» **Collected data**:
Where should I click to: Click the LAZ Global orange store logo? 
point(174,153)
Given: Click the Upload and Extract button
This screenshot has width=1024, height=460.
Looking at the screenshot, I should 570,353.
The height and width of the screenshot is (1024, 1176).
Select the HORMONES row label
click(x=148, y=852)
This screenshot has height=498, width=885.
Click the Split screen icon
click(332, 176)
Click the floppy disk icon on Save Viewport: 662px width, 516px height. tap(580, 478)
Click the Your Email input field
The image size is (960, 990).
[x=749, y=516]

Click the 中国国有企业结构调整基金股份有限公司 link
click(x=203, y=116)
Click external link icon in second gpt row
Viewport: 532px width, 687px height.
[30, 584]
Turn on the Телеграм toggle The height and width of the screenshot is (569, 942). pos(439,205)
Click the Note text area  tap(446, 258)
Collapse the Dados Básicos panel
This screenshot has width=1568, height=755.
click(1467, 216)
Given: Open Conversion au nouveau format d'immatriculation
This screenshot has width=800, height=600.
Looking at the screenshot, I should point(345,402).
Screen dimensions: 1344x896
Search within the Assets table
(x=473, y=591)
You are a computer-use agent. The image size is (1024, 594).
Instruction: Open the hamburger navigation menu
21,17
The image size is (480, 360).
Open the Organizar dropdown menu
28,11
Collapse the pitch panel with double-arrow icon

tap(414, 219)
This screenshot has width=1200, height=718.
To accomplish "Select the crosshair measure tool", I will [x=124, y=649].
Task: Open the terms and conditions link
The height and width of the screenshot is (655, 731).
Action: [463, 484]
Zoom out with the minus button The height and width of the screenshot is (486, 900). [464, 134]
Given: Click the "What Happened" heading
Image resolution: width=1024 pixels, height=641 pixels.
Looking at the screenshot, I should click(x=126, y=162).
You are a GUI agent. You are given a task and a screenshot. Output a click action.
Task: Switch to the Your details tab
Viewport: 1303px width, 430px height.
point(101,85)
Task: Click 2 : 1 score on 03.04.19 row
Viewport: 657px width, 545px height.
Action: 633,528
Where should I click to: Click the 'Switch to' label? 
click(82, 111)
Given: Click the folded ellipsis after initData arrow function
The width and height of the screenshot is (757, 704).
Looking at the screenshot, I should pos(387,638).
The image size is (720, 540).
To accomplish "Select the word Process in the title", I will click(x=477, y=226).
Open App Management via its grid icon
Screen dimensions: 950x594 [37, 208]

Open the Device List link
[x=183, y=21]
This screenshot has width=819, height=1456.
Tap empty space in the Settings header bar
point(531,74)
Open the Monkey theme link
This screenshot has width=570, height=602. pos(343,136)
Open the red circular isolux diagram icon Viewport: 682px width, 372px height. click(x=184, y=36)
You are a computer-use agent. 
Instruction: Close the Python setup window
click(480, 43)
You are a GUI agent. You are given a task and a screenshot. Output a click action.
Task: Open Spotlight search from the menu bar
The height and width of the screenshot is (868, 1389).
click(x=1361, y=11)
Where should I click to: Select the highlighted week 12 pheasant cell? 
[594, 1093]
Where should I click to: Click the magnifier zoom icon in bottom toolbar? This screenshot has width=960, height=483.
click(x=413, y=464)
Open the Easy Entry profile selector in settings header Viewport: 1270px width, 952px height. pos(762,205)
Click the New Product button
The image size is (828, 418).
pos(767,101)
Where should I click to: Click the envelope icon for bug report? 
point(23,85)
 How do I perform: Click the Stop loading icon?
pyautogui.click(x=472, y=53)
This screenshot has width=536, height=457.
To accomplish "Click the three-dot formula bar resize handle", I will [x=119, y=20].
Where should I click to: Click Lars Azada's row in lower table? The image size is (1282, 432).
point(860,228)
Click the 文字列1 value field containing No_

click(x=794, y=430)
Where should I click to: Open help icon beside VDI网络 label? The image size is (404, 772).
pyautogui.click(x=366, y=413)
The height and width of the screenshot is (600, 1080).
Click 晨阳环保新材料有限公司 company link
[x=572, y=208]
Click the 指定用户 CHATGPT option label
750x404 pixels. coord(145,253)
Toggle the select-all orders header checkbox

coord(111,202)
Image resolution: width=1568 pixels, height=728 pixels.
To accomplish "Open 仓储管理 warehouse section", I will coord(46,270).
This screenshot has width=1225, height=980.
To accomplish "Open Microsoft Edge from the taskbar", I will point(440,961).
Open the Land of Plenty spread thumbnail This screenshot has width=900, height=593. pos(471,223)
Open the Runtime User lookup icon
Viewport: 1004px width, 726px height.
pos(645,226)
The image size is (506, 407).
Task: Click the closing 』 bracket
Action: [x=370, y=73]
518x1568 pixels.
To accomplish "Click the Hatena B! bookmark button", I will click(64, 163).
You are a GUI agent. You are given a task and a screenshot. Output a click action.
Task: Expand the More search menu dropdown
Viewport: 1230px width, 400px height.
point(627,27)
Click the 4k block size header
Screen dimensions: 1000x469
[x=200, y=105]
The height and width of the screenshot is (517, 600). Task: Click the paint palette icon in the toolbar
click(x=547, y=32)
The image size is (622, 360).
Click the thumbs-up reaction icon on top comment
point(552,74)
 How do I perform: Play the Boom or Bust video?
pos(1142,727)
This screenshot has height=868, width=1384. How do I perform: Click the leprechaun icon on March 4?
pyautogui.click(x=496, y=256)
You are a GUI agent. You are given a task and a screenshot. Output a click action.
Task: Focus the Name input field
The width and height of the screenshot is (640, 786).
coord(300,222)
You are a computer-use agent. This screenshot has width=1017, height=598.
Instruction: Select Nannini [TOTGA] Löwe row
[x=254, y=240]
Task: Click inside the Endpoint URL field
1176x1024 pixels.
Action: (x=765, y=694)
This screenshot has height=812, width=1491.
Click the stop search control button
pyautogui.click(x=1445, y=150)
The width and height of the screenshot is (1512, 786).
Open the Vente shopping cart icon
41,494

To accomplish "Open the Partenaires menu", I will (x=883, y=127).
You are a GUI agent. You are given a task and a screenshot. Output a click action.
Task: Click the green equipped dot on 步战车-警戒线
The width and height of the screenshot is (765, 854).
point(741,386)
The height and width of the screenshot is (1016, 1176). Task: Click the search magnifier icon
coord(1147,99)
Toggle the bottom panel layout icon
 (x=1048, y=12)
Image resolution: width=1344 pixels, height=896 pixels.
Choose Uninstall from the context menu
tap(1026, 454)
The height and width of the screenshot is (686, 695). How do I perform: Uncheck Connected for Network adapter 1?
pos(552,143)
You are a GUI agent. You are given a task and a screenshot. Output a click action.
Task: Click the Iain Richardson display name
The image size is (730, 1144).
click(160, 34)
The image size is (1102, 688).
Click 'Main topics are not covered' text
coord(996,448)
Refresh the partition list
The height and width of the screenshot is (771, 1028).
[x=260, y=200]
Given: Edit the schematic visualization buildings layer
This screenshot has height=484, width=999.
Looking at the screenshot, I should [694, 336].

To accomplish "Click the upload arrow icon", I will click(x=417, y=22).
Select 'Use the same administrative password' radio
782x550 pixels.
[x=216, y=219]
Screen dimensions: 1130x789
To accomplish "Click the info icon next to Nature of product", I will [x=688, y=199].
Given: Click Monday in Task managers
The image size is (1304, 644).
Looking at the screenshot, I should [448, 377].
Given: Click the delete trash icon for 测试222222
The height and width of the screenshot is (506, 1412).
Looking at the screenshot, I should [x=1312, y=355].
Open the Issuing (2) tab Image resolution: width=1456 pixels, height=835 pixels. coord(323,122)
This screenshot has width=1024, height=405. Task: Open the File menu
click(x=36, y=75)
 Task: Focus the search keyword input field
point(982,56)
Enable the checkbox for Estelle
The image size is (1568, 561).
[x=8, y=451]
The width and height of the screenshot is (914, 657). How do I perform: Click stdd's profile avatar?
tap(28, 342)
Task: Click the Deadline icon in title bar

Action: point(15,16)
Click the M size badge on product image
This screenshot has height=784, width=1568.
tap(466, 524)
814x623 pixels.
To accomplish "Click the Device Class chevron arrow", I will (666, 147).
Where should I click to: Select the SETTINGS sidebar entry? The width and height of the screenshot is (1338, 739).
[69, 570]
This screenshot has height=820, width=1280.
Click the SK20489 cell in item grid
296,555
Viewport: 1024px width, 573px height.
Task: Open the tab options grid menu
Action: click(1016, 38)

» **What the task asks**:
In the entries above, the lines from the one bearing "Instruction: Close the Python setup window" up to and including the one bearing "Open the Easy" should be transcribed exactly; no other line is wanted.

» **Response to this exercise**:
Instruction: Close the Python setup window
click(480, 43)
You are a GUI agent. You are given a task and a screenshot. Output a click action.
Task: Open Spotlight search from the menu bar
The height and width of the screenshot is (868, 1389).
click(x=1361, y=11)
Where should I click to: Select the highlighted week 12 pheasant cell? 
[594, 1093]
Where should I click to: Click the magnifier zoom icon in bottom toolbar? This screenshot has width=960, height=483.
click(x=413, y=464)
Open the Easy Entry profile selector in settings header Viewport: 1270px width, 952px height. pos(762,205)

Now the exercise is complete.